Noi italiani siamo la dimostrazione pratica di come tali fusioni andrebbero fatte con tempo e criterio. Dall’Italia dei Comuni e principati alla tarda unificazione dall’alto del XIX secolo, pur avendo ampi gradi di omogeneità culturale relativa, siamo la dimostrazione vivente di come processi mal condotti lascino intatte molte contraddizioni che poi minano la compattezza del soggetto geostorico che si voleva unificare.
Questo argomento però non ha alcuna possibilità di esser discusso prima ancora che condiviso. Manca la conoscenza diffusa sotto il profilo storico e geografico, manca la conoscenza relativa a quanto il mondo sia oggi e sempre più domani il contesto decisivo. Manca la conoscenza dei vari aspetti di necessaria profilazione culturale e di contro abbiamo varie teorie supportate con estrema passione, a favore o contro, su lo Stato-nazione, l’Unione in atto, il fatto economico, l’euro, l’idea di società, la diatriba tra nazionalismo e cosmopolitismo, tutte cose che purtroppo non dovrebbero aver alcun vero peso nel discutere questo problema.

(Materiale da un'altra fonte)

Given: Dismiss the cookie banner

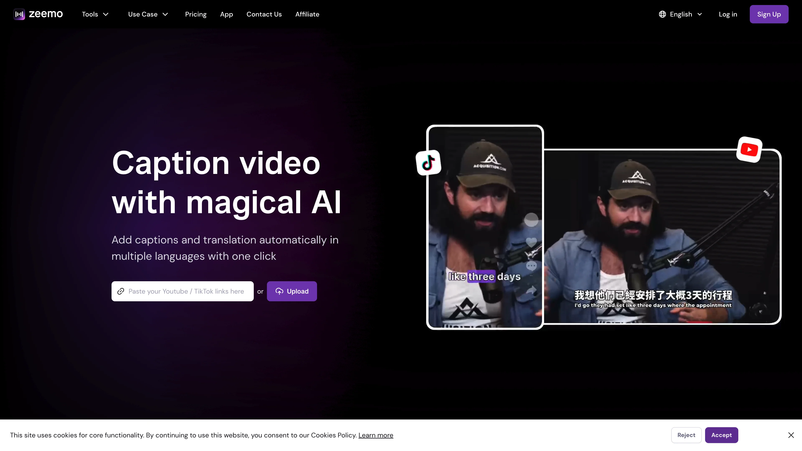Looking at the screenshot, I should 791,435.
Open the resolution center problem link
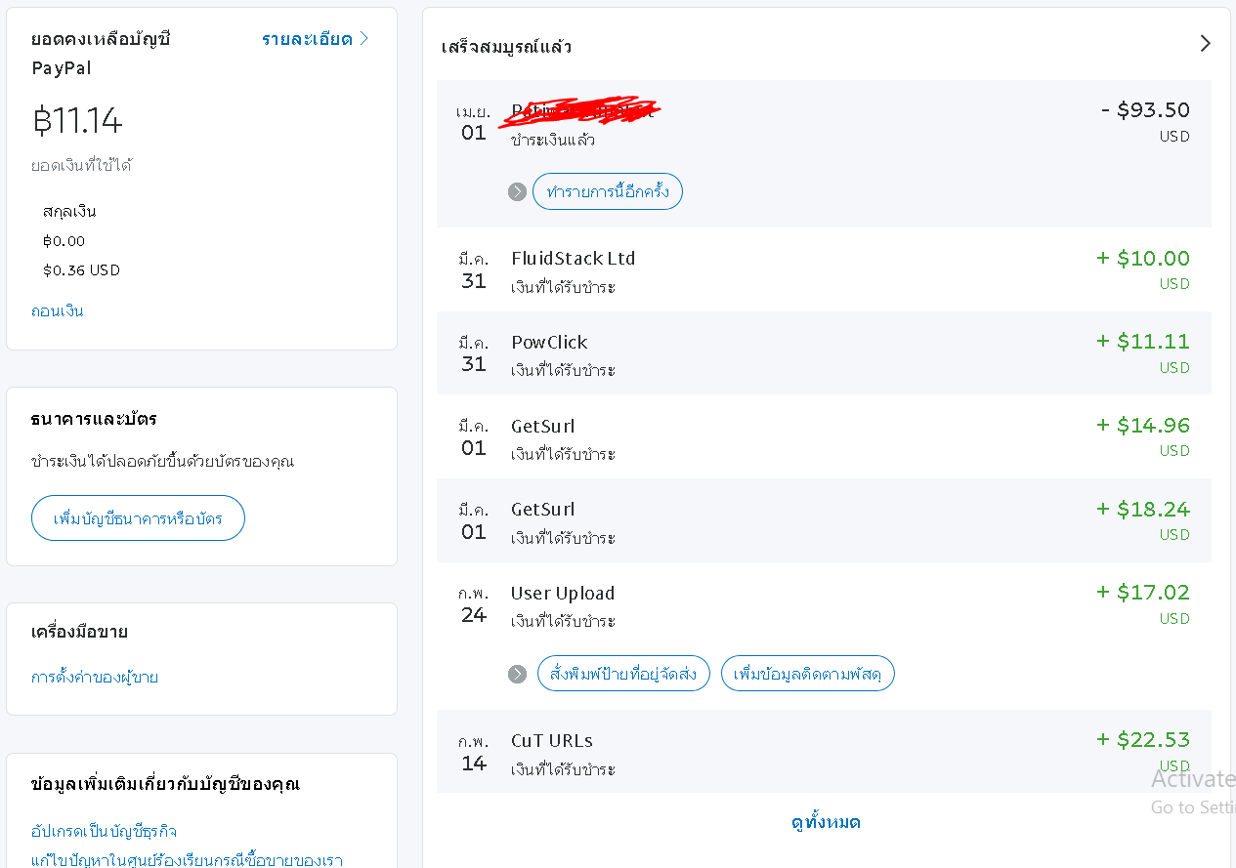The width and height of the screenshot is (1236, 868). point(187,859)
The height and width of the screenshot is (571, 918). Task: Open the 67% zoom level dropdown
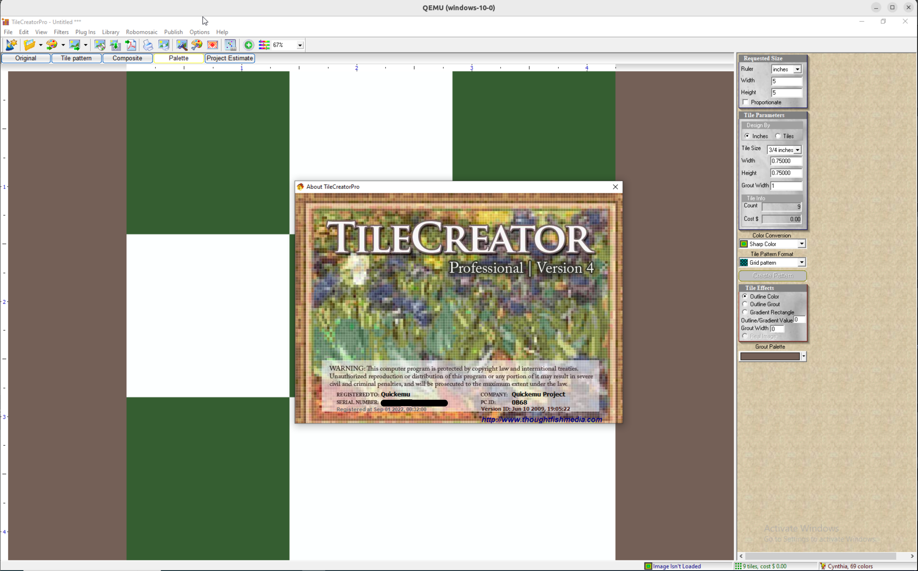click(x=300, y=45)
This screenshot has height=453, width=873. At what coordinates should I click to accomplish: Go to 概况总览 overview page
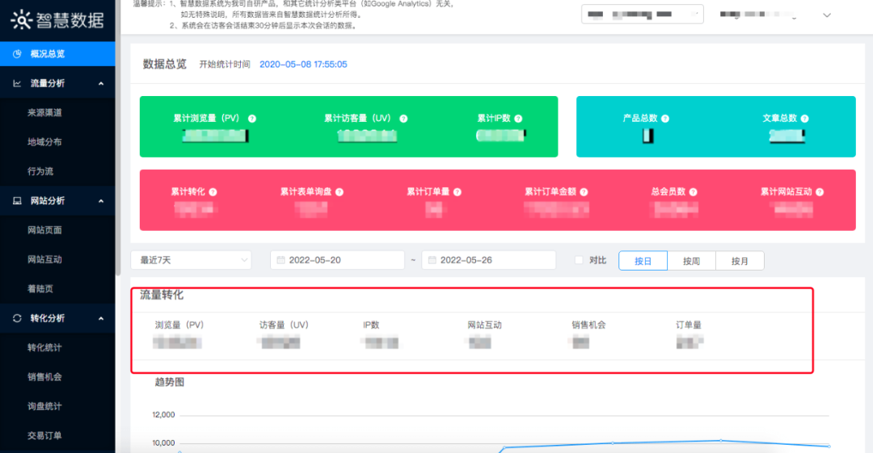click(47, 54)
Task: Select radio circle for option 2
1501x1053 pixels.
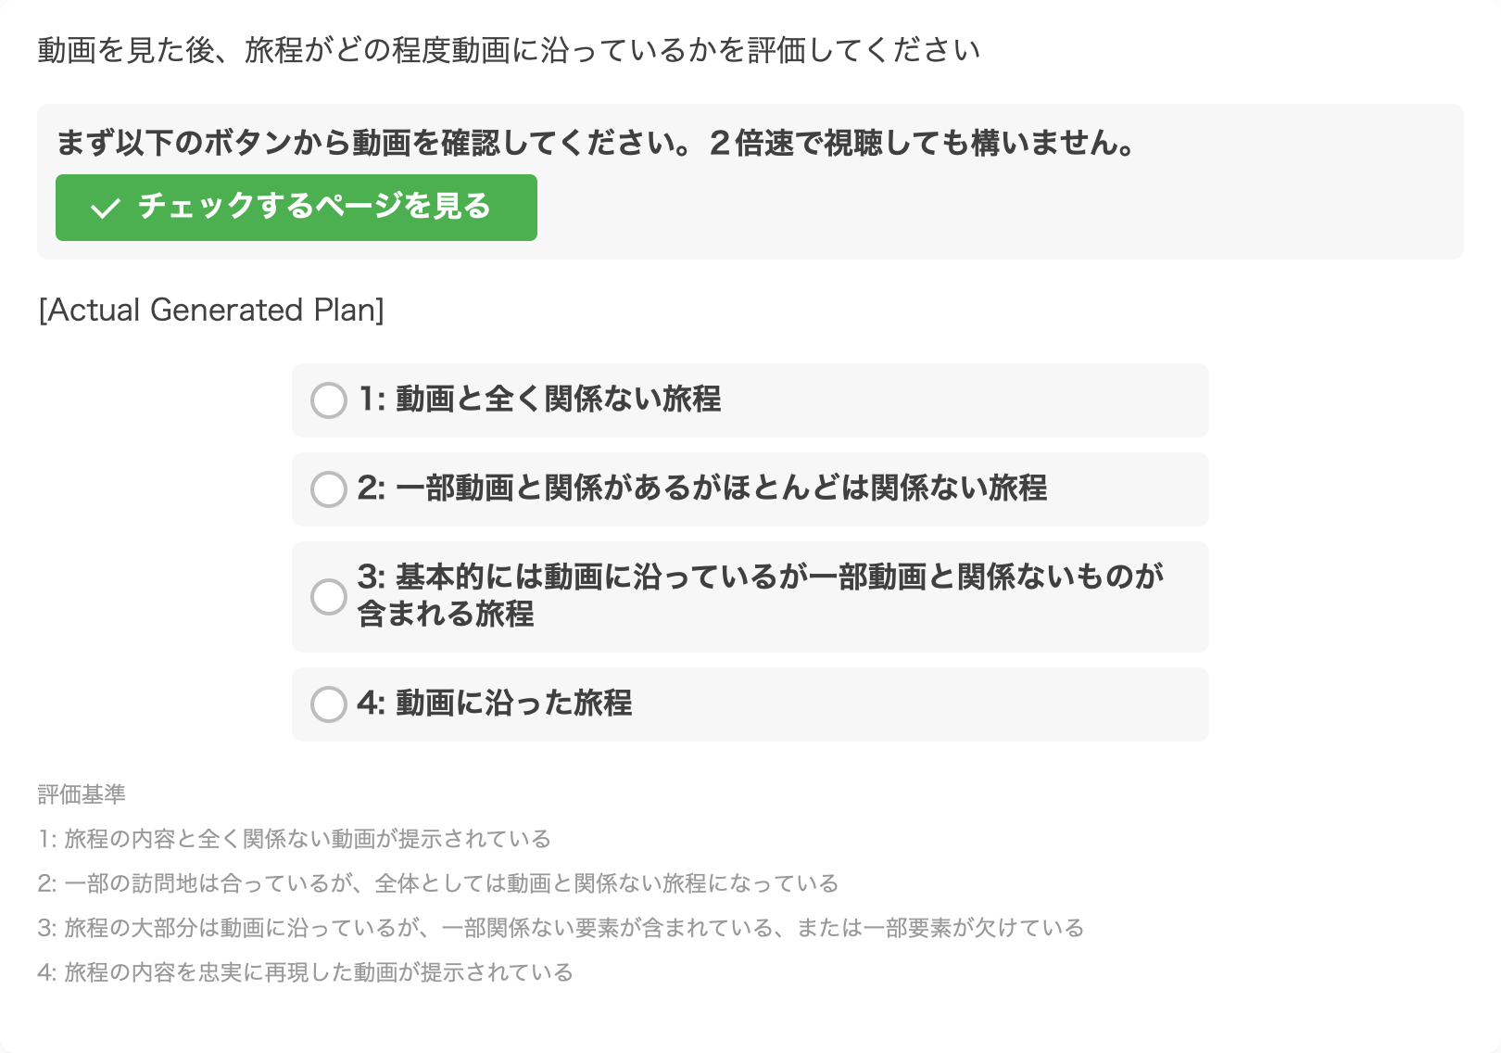Action: [x=329, y=489]
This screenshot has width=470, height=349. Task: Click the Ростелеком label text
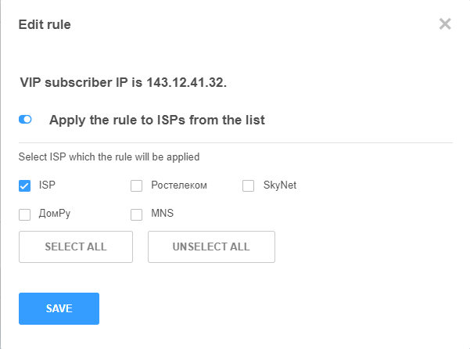click(179, 185)
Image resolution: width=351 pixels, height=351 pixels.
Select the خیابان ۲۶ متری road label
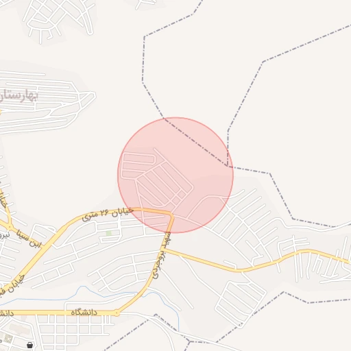(x=108, y=214)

In fondo, anche gli unificatori dell’Italia, per quanto commisero vari errori, avevano chiaro che il problema principale era esterno quel “…calpesti e derisi perché non siam popolo, perché siam divisi”. Allora il problema era verso la Francia, il Regno Unito ed ovviamente la Germania e l’Austria Ungheria. Oggi il problema è la convivenza euroasiatica, il Mediterraneo, la Turchia ed il Medio Oriente, nonché il mondo arabo ed il grande problema africano, l’emancipazione dall’Impero anglosassone. Ma anche le questioni climatico-ambientali, quelle di potenza tecnologica, di dotazione militare, demografiche, energetiche ed ovviamente economiche e finanziarie ed anche poi culturali come scelta di civiltà, di come la nostra antica civiltà intende affrontare il XXI e seguenti secoli visto che il moderno è terminato.
Per affrontare questi problemi ci vuole massa a base di potenza tra coloro che sono in grado di darsi un interesse comune, quindi non certo con gli europei del nord o dell’est e tantomeno con gli anglosassoni che vivono su un’altra piattaforma continentale.
Qualunque società vi piaccia immaginare, dovete prima dotarvi di un soggetto politico statale in grado di sopravvivere al meglio nel contesto di un mondo di prossimi 10 miliardi di umani. Ma non essendo in grado neanche di intavolare la discussione, preferiamo dedicarci a discutere se è meglio farlo liberale o conservatore o socialista, un tipico caso di idealismo impotente in cui la forma si pensa prima della sostanza.